Durante los sucesos de 1955 yo me desempeñaba como director general de CX 14 Radio El Espectador de Montevideo. Siguiendo una vieja tradición, Uruguay recibía entonces a los exiliados argentinos que huían de las iras del régimen peronista.

Entre estos repatriados uno podía encontrar personalidades muy calificadas, ilustres ciudadanos que escapaban de su propia patria. Me acuerdo, por ejemplo, de Alberto Gainza Paz, quien debió emigrar cuando La Prensa fue clausurada; de Agustín Rodríguez Araya, de Ernesto Sanmartino, de Samuel Halperín y de Américo Ghioldi. Y muy especialmente de Vicente Solano Lima porque convirtiéndose en vendedor de libros para ganarse la vida en el destierro, repetía de alguna manera la historia de su abuelo que fue también librero en Uruguay durante el exilio que le impuso la otra tiranía, la de Juan Manuel de Rosas.

Mi exilio particular dio comienzo el 1° de mayo de 1950. Se podría decir que en aquel momento ya el gobierno justicialista había repartido todo lo que le era posible y que se inauguraba la época de las restricciones.

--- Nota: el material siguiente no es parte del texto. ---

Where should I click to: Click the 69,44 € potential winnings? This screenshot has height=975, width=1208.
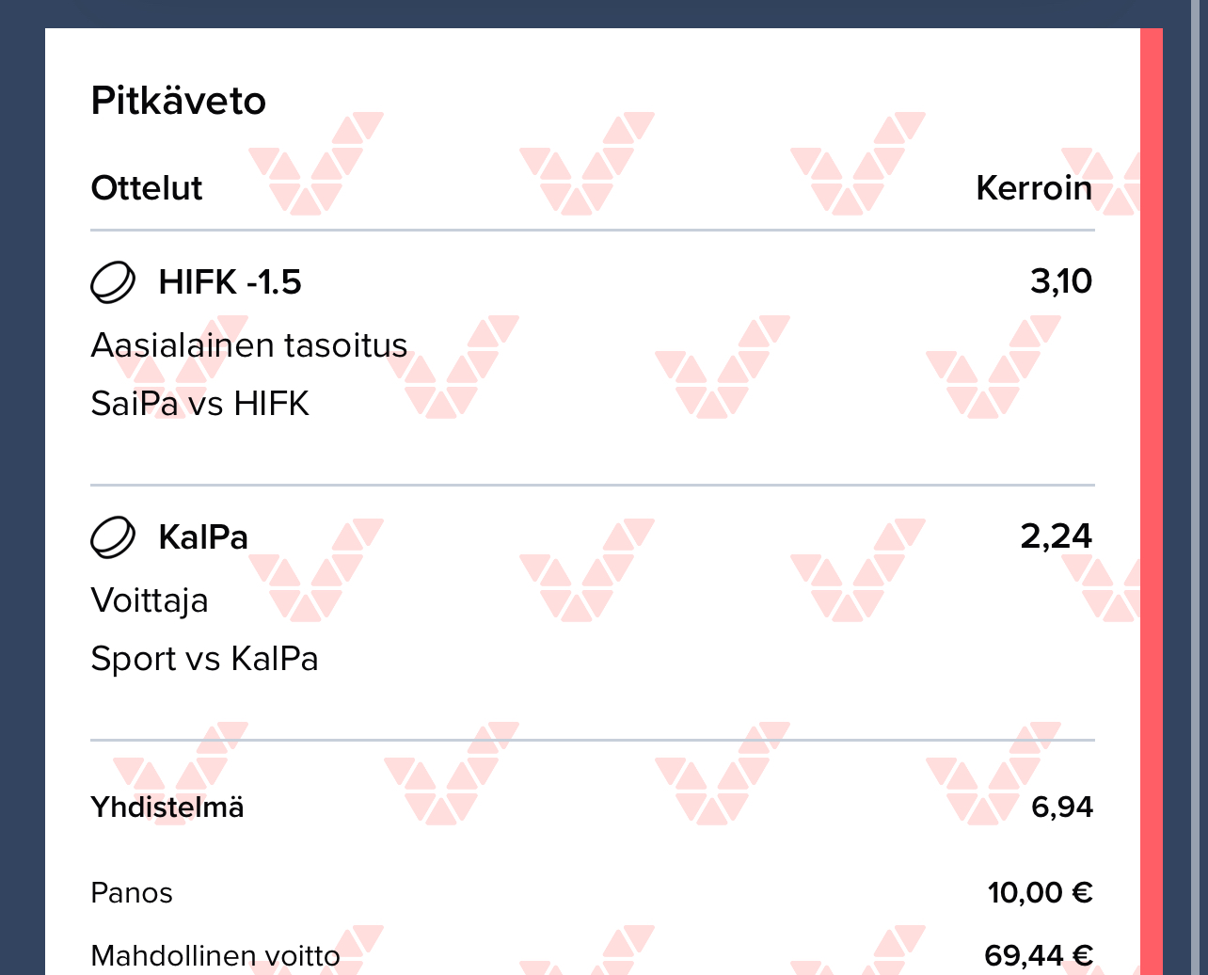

El régimen iba siendo tomado rápidamente por un fascismo corporativista, heredero sin duda del mussolinismo, que tanto admiraba Perón, donde los derechos humanos y las libertades civiles eran ignorados por completo. Había torturas, desaparecidos y muertos, aunque hoy muchos no quieran reconocerlo. Es evidente que, a la luz de la brutal represión del Proceso, aquello queda absolutamente minimizado pero lo cierto es que en la década del cincuenta estos casos de barbarie pesaban enormemente en la opinión pública.

Por otra parte, los medios de comunicación sufrían la intolerncia del oficialismo. Las radios uruguayas no podían penetrar en territorio argentino y la carencia de información se hacía cada día más patética.

Este aislamiento del mundo se lo debemos a Raúl Alejandro Apold, un personaje siniestro que centralizaba en sí mismo toda la información: gracias a él la República se transformó en una isla. A tal punto se consideraba importante este tema en el seno de las fuerzas rebeldes, que uno de los objetivos eminentes de los revolucionarios consistió en la destrucción inmediata de ese mecanismo técnico por el cual se impedía la sintónia de las radios uruguayas.

Aunque el pueblo lo ignoraba, todas las emisoras se habían transformado en propiedad privada de Peron. Se las había organizado en tres cadenas y respondían a tres cabeceras. El Mundo, Radio Belgrano y Radio Splendid. Y por sus oficinas corrían largas listas negras que juzgaban quiénes podían trabajar y quiénes no podían trabajar.

El cine quedó reducido a la nimiedd, a lo superfluo, a la idiotez más rotunda. Todo por supuesto con la enia de las secretarías oficiales, esos gendarmes de la comunicación que decidían que películas convenía filmar y con que elenco. Algo parecido ocurría en el ámbito de la cultura, donde también privaban, la censura, el miedo y, sobre todo, la desesperanza.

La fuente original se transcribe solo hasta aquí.